When plant owners stand up for their rights, FSIS personnel threaten removal of inspectors, and bludgeon small plant owners into submission. The agency's "Appeal Process" does NOT constitute legitimate legal recourse. Take it from me......and many others. This is one reason why the Government Accountability Project filed suit against the agency on my behalf, to provide us a public opportunity to reveal agency-endorsed misbehavior, which I call corruption.

A common statement made to me by honest FSIS employees - the vast majority of FIELD personnel are honest - is that incompetence in several (not all) FSIS District Offices constitutes corruption.

The current FSIS management team of Under Secretary Elisabeth Hagen, Administrator Al Almanza, and Deputy Administrators Daniel Engeljohn and Philip Derfler have inherited a mess, and are doing their best to change the agency's rudder into saner waters. All four of these folks enjoy my respect and full endorsement. Their ability to redirect the agency lifer bureaucrats remains to be seen, as well as bringing their ten remaining District Offices into accountability.

Q. Thousands of cattlemen read Cattlenetwork. What would you like to say to them?

A. USDA is tasked with (1) Marketing domestically-produced Ag products, and (2) overseeing USDA-Inspected meat, poultry & egg plants. Obvious conflict of interest. The agency is doing an admirable job with #1, and failing #2.

Livestock producers depend on slaughter and processing plants to whom their livestock can be marketed. Producers also depend on consumers who hopefully perceive that meat is safe for their families to eat. I submit to you that consumer confidence in, and purchase of meat suffers when we are continually beset by ongoing outbreaks and recurring recalls.

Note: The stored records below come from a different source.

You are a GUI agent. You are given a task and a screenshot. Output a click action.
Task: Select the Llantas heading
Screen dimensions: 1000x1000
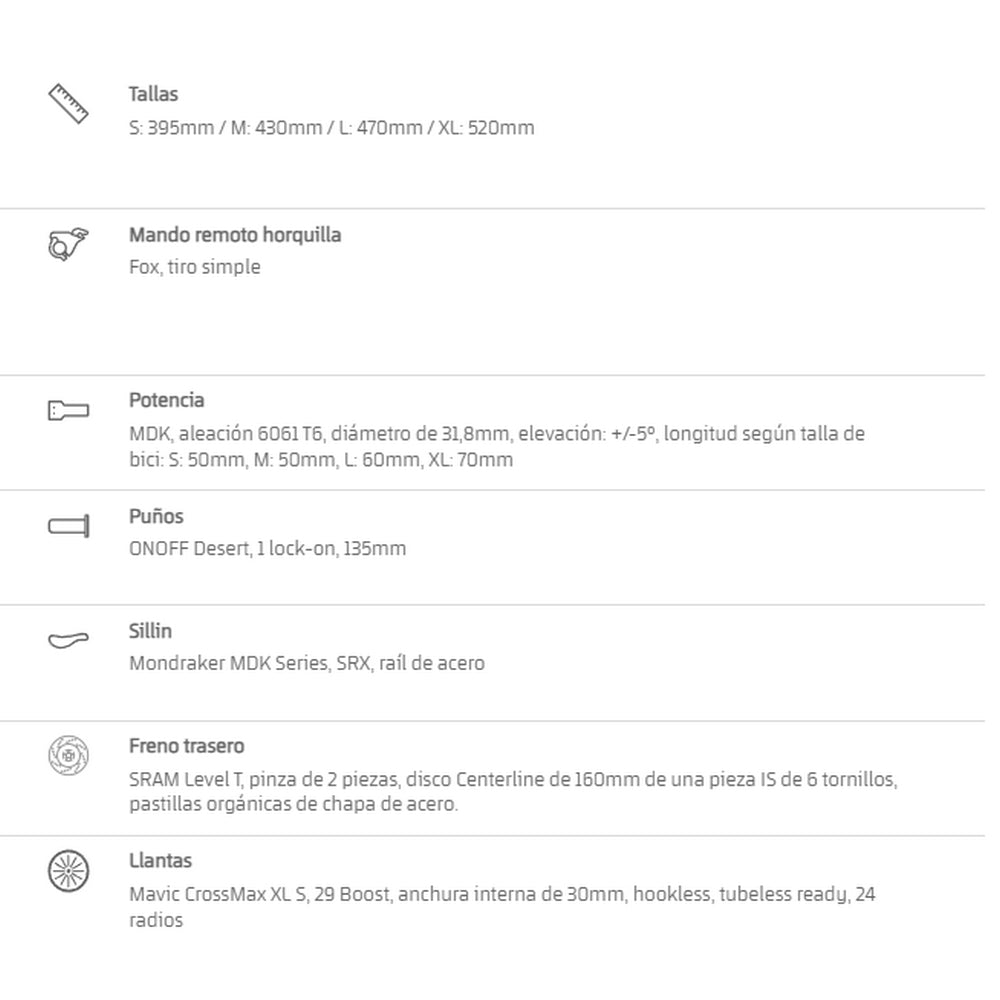(x=160, y=861)
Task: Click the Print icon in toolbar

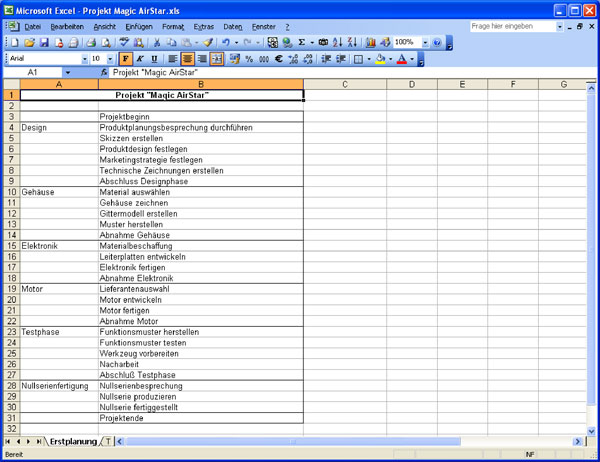Action: pyautogui.click(x=91, y=43)
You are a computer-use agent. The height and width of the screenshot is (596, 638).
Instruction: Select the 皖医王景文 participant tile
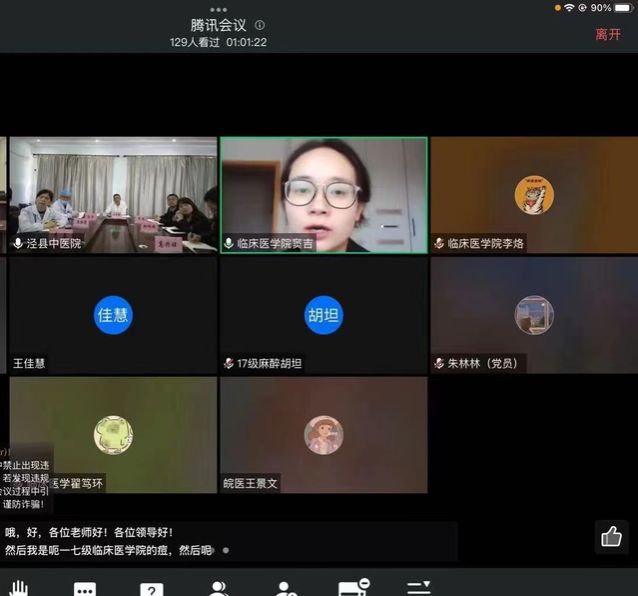(x=323, y=435)
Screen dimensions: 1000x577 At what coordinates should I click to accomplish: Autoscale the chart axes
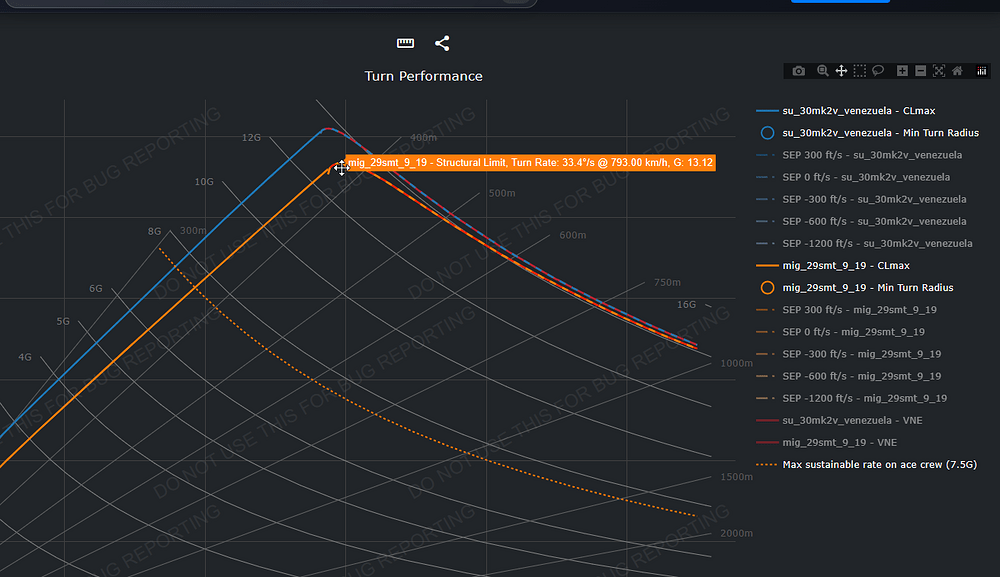coord(938,71)
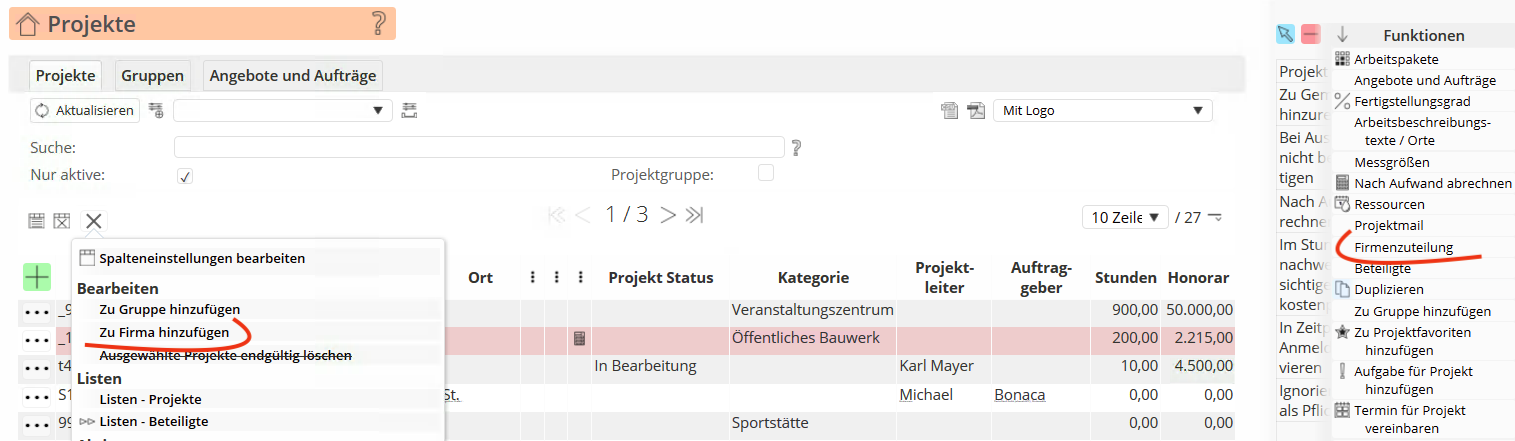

In my opinion, USDA's negligence directly contributes to outbreaks and recalls, which also diminishes demand for beef. We've seen in recent weeks how consumer reaction to ammoniated meat has decreased demand for beef, and the livestock prices you're receiving falls along with consumer confidence. Consistently safe meat is not only good for consumers, but benefits the bottom line of livestock producers as well.

Ten years ago, the word "traceback" was almost nonexistent in Americans' vocabulary, but has become popular, for good reason. I respectfully suggest you live and breathe tracebacks to the slaughter plant source, as the successful resolution to tracebacks will be safer meat, which will increase prices you receive.

Chuck Jolley is a free lance writer, based in Kansas City, who covers a wide range of ag industry topics for Vance Publishing.